PROBLEM DETAILS :: Write out the listing lines between the one holding "Open the 日本 country dropdown" and the one holding "click(113, 165)", inclusive, keeping the requests and shifting every coordinate in the answers by adding 122. Give only those lines.

RECORDS FOR THE EXERCISE ::
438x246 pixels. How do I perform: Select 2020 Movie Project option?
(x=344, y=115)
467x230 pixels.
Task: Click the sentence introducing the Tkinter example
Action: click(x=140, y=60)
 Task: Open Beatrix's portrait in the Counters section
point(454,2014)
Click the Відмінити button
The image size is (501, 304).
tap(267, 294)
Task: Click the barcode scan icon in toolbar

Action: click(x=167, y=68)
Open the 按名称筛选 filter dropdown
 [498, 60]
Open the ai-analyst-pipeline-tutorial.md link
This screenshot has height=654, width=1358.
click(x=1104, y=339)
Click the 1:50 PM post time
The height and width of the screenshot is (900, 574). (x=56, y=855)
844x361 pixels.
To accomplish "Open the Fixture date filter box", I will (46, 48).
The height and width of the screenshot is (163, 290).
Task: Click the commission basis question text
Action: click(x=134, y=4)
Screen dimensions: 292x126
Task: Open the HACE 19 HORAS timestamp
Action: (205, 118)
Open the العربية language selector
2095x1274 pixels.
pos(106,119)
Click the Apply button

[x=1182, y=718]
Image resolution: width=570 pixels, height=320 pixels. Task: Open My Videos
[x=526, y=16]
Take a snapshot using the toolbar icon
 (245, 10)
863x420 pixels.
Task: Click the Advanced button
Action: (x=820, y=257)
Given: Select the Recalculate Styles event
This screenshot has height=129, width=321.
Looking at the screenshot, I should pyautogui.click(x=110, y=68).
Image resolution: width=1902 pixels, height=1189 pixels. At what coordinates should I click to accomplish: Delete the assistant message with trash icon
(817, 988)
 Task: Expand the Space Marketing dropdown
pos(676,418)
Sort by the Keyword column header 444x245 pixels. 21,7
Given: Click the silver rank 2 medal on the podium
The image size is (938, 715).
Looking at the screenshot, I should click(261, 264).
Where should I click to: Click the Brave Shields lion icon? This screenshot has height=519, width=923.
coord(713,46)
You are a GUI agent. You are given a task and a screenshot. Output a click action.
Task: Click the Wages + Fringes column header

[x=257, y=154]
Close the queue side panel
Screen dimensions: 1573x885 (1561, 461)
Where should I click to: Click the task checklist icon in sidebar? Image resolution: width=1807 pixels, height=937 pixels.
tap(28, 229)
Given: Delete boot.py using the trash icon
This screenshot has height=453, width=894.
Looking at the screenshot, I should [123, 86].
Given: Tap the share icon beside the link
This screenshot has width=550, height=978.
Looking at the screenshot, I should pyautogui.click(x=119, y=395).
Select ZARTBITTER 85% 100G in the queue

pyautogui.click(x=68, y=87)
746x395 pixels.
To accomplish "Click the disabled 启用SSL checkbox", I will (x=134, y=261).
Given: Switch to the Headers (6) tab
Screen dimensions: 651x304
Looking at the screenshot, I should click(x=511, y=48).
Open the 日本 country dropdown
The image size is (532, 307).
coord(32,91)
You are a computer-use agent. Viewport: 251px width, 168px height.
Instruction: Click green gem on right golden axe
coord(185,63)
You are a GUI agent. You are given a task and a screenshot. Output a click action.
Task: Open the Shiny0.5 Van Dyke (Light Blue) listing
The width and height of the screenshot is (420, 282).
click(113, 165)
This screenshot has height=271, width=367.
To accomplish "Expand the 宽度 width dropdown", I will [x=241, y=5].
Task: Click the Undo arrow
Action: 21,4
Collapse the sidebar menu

RESULT OF THIS TASK ::
Open the 日本 country dropdown
The image size is (532, 307).
coord(154,213)
You are a computer-use agent. Viewport: 251px width, 168px height.
Instruction: Click green gem on right golden axe
coord(307,185)
You are a GUI agent. You are given a task and a screenshot. Output a click action.
Task: Open the Shiny0.5 Van Dyke (Light Blue) listing
The width and height of the screenshot is (420, 282).
click(235, 287)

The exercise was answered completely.